▶ [Task prompt]:
A word-for-word restatement of every record is required.

Items from a data source
☆ ☆ ☆

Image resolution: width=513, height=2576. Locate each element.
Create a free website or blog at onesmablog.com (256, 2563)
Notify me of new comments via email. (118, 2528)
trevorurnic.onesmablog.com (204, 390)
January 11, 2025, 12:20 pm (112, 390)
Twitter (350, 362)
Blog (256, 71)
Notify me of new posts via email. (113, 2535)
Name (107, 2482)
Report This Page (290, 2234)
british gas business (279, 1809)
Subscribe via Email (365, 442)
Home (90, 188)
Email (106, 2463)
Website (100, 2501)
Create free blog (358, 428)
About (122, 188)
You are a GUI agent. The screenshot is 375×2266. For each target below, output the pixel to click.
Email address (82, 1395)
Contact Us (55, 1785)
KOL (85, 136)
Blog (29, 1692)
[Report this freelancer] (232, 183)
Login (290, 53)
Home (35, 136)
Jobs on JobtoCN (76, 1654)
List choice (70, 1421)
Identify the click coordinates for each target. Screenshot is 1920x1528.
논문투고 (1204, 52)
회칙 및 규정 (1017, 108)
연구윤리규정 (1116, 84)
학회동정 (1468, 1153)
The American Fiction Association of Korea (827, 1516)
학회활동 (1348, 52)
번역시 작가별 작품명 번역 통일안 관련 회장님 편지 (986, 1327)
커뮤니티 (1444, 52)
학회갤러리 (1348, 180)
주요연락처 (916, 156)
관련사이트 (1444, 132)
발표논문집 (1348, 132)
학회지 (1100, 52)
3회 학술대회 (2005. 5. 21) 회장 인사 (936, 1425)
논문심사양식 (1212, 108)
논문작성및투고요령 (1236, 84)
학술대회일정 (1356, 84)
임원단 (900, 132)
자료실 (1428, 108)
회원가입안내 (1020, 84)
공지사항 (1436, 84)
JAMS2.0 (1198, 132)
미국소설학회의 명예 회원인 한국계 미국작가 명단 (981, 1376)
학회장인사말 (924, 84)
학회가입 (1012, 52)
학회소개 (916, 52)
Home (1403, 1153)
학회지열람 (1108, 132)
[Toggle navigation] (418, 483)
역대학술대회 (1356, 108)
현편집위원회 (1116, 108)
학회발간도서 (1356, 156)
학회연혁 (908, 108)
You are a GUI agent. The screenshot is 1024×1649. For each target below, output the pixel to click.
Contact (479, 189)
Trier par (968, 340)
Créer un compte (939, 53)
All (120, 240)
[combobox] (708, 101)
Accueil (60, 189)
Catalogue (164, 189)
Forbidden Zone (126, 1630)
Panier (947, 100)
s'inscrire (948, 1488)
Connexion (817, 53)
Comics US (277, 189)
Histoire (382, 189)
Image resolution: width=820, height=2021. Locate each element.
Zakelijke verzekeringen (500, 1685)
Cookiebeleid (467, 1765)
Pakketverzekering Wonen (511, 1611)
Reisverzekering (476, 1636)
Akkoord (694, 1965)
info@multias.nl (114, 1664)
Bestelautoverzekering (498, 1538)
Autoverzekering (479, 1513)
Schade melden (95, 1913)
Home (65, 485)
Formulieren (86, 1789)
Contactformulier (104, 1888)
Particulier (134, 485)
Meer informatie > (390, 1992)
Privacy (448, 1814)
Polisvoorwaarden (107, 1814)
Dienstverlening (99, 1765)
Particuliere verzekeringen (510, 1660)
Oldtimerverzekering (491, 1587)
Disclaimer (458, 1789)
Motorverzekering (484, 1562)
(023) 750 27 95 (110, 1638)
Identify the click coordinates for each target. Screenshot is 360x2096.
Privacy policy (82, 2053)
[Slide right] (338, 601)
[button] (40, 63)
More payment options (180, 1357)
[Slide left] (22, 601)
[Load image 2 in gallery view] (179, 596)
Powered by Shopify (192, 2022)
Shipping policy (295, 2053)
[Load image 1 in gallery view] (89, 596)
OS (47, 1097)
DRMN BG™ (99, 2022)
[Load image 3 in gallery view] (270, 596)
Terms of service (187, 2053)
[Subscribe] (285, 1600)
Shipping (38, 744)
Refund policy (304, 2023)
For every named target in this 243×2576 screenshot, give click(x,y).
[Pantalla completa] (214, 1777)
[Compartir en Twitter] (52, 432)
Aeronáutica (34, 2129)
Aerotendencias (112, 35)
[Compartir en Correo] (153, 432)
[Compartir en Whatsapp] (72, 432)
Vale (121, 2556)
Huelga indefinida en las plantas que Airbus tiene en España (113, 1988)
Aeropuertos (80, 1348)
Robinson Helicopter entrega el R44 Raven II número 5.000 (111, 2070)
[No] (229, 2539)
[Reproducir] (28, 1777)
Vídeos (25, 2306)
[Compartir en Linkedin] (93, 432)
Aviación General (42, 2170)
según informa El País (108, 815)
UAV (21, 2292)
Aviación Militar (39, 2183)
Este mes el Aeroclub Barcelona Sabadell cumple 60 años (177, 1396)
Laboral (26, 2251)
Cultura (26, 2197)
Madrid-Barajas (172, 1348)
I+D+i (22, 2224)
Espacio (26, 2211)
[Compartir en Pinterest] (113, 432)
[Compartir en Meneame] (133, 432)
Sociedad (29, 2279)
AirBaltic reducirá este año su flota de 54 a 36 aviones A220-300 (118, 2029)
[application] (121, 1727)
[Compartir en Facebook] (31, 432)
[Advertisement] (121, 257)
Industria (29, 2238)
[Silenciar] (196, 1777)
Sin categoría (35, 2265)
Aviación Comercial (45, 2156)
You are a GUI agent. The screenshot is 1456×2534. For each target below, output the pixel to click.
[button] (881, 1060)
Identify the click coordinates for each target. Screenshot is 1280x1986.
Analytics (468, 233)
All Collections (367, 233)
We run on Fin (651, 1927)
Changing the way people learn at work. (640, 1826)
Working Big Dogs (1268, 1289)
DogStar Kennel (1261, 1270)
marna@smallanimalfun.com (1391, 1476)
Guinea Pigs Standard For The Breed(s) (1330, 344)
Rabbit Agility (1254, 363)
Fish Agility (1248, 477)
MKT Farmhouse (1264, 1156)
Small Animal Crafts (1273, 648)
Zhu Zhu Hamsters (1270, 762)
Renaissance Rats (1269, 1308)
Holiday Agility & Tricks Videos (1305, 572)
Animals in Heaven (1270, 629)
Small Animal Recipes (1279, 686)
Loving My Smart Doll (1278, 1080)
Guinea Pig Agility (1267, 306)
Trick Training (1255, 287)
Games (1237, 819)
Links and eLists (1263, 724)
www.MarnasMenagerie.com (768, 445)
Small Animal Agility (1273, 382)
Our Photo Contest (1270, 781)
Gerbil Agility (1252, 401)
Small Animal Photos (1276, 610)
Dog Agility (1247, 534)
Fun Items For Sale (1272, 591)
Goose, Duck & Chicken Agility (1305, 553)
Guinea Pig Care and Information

☆ ☆ ☆

▶ [Answer area]:
Image resolution: width=513, height=2576. Locate each element.
Create a free website or blog at onesmablog.com (256, 2563)
Notify me of new comments via email. (118, 2528)
trevorurnic.onesmablog.com (204, 390)
January 11, 2025, 12:20 pm (112, 390)
Twitter (350, 362)
Blog (256, 71)
Notify me of new posts via email. (113, 2535)
Name (107, 2482)
Report This Page (290, 2234)
british gas business (279, 1809)
Subscribe via Email (365, 442)
Home (90, 188)
Email (106, 2463)
Website (100, 2501)
Create free blog (358, 428)
About (122, 188)
You are a GUI agent. The screenshot is 375×2266. For each target below, output the pixel to click.
Email address (82, 1395)
Contact Us (55, 1785)
KOL (85, 136)
Blog (29, 1692)
[Report this freelancer] (232, 183)
Login (290, 53)
Home (35, 136)
Jobs on JobtoCN (76, 1654)
List choice (70, 1421)
Identify the click coordinates for each target. Screenshot is 1920x1528.
논문투고 (1204, 52)
회칙 및 규정 (1017, 108)
연구윤리규정 (1116, 84)
학회동정 (1468, 1153)
The American Fiction Association of Korea (827, 1516)
학회활동 (1348, 52)
번역시 작가별 작품명 번역 통일안 관련 회장님 편지 (986, 1327)
커뮤니티 (1444, 52)
학회갤러리 (1348, 180)
주요연락처 (916, 156)
관련사이트 (1444, 132)
발표논문집 (1348, 132)
학회지 (1100, 52)
3회 학술대회 (2005. 5. 21) 회장 인사 (936, 1425)
논문심사양식 (1212, 108)
논문작성및투고요령 (1236, 84)
학술대회일정 (1356, 84)
임원단 (900, 132)
자료실 (1428, 108)
회원가입안내 (1020, 84)
공지사항 (1436, 84)
JAMS2.0 (1198, 132)
미국소설학회의 명예 회원인 한국계 미국작가 명단 (981, 1376)
학회장인사말 (924, 84)
학회가입 (1012, 52)
학회소개 (916, 52)
Home (1403, 1153)
학회지열람 (1108, 132)
[Toggle navigation] (418, 483)
역대학술대회 (1356, 108)
현편집위원회 (1116, 108)
학회발간도서 (1356, 156)
학회연혁 (908, 108)
You are a GUI agent. The screenshot is 1024×1649. For each target below, output the pixel to click.
Contact (479, 189)
Trier par (968, 340)
Créer un compte (939, 53)
All (120, 240)
[combobox] (708, 101)
Accueil (60, 189)
Catalogue (164, 189)
Forbidden Zone (126, 1630)
Panier (947, 100)
s'inscrire (948, 1488)
Connexion (817, 53)
Comics US (277, 189)
Histoire (382, 189)
Image resolution: width=820, height=2021. Locate each element.
Zakelijke verzekeringen (500, 1685)
Cookiebeleid (467, 1765)
Pakketverzekering Wonen (511, 1611)
Reisverzekering (476, 1636)
Akkoord (694, 1965)
info@multias.nl (114, 1664)
Bestelautoverzekering (498, 1538)
Autoverzekering (479, 1513)
Schade melden (95, 1913)
Home (65, 485)
Formulieren (86, 1789)
Contactformulier (104, 1888)
Particulier (134, 485)
Meer informatie > (390, 1992)
Privacy (448, 1814)
Polisvoorwaarden (107, 1814)
Dienstverlening (99, 1765)
Particuliere verzekeringen (510, 1660)
Oldtimerverzekering (491, 1587)
Disclaimer (458, 1789)
Motorverzekering (484, 1562)
(023) 750 27 95 (110, 1638)
Identify the click coordinates for each target. Screenshot is 360x2096.
Privacy policy (82, 2053)
[Slide right] (338, 601)
[button] (40, 63)
More payment options (180, 1357)
[Slide left] (22, 601)
[Load image 2 in gallery view] (179, 596)
Powered by Shopify (192, 2022)
Shipping policy (295, 2053)
[Load image 1 in gallery view] (89, 596)
OS (47, 1097)
DRMN BG™ (99, 2022)
[Load image 3 in gallery view] (270, 596)
Terms of service (187, 2053)
[Subscribe] (285, 1600)
Shipping (38, 744)
Refund policy (304, 2023)
For every named target in this 243×2576 screenshot, give click(x,y).
[Pantalla completa] (214, 1777)
[Compartir en Twitter] (52, 432)
Aeronáutica (34, 2129)
Aerotendencias (112, 35)
[Compartir en Correo] (153, 432)
[Compartir en Whatsapp] (72, 432)
Vale (121, 2556)
Huelga indefinida en las plantas que Airbus tiene en España (113, 1988)
Aeropuertos (80, 1348)
Robinson Helicopter entrega el R44 Raven II número 5.000 (111, 2070)
[No] (229, 2539)
[Reproducir] (28, 1777)
Vídeos (25, 2306)
[Compartir en Linkedin] (93, 432)
Aviación General (42, 2170)
según informa El País (108, 815)
UAV (21, 2292)
Aviación Militar (39, 2183)
Este mes el Aeroclub Barcelona Sabadell cumple 60 años (177, 1396)
Laboral (26, 2251)
Cultura (26, 2197)
Madrid-Barajas (172, 1348)
I+D+i (22, 2224)
Espacio (26, 2211)
[Compartir en Pinterest] (113, 432)
[Compartir en Meneame] (133, 432)
Sociedad (29, 2279)
AirBaltic reducirá este año su flota de 54 a 36 aviones A220-300 (118, 2029)
[application] (121, 1727)
[Compartir en Facebook] (31, 432)
[Advertisement] (121, 257)
Industria (29, 2238)
[Silenciar] (196, 1777)
Sin categoría (35, 2265)
Aviación Comercial (45, 2156)
You are a GUI agent. The screenshot is 1456×2534. For each target below, output the pixel to click.
[button] (881, 1060)
Identify the click coordinates for each target. Screenshot is 1280x1986.
Analytics (468, 233)
All Collections (367, 233)
We run on Fin (651, 1927)
Changing the way people learn at work. (640, 1826)
Working Big Dogs (1268, 1289)
DogStar Kennel (1261, 1270)
marna@smallanimalfun.com (1391, 1476)
Guinea Pigs Standard For The Breed(s) (1330, 344)
Rabbit Agility (1254, 363)
Fish Agility (1248, 477)
MKT Farmhouse (1264, 1156)
Small Animal Crafts (1273, 648)
Zhu Zhu Hamsters (1270, 762)
Renaissance Rats (1269, 1308)
Holiday Agility & Tricks Videos (1305, 572)
Animals in Heaven (1270, 629)
Small Animal Recipes (1279, 686)
Loving My Smart Doll (1278, 1080)
Guinea Pig Agility (1267, 306)
Trick Training (1255, 287)
Games (1237, 819)
Links and eLists (1263, 724)
www.MarnasMenagerie.com (768, 445)
Small Animal Agility (1273, 382)
Our Photo Contest (1270, 781)
Gerbil Agility (1252, 401)
Small Animal Photos (1276, 610)
Dog Agility (1247, 534)
Fun Items For Sale (1272, 591)
Goose, Duck & Chicken Agility (1305, 553)
Guinea Pig Care and Information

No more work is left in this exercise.